# WORK TO DO:
Format every line of the records below as a JSON list of strings, one string per line, skipping any blank lines. Omit the pictures from your answer.

# Stored data entries:
↓↓↓

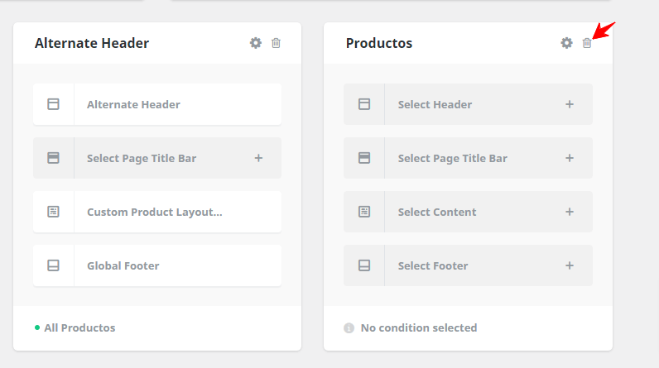659x368 pixels.
Task: Click page title bar icon in the Productos card
Action: pos(364,158)
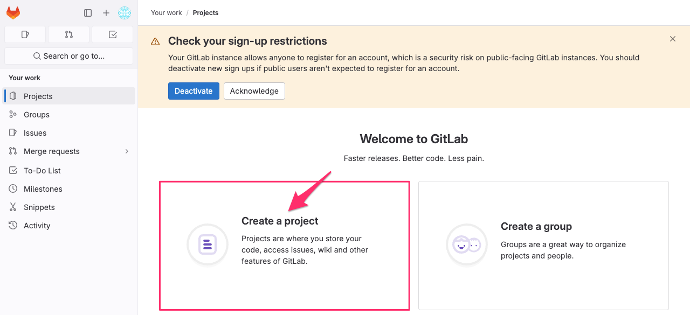
Task: Open Snippets scissors icon item
Action: click(x=69, y=207)
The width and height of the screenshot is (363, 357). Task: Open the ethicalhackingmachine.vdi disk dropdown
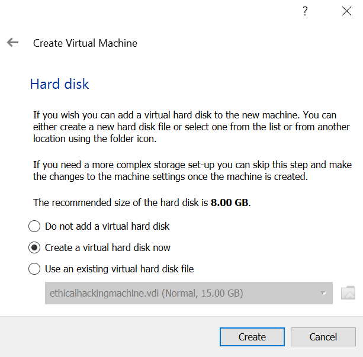tap(178, 292)
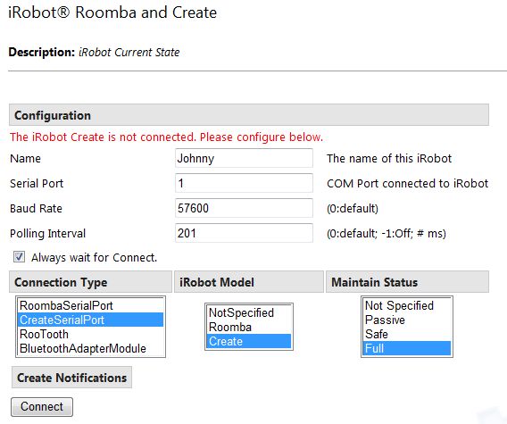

↑↑↑

# SOLUTION FOR THIS PROBLEM:
[
  "659x368 pixels.",
  "Task: Click page title bar icon in the Productos card",
  "Action: pos(364,158)",
  "Task: Open Snippets scissors icon item",
  "Action: click(x=69, y=207)",
  "The width and height of the screenshot is (363, 357). Task: Open the ethicalhackingmachine.vdi disk dropdown",
  "tap(178, 292)"
]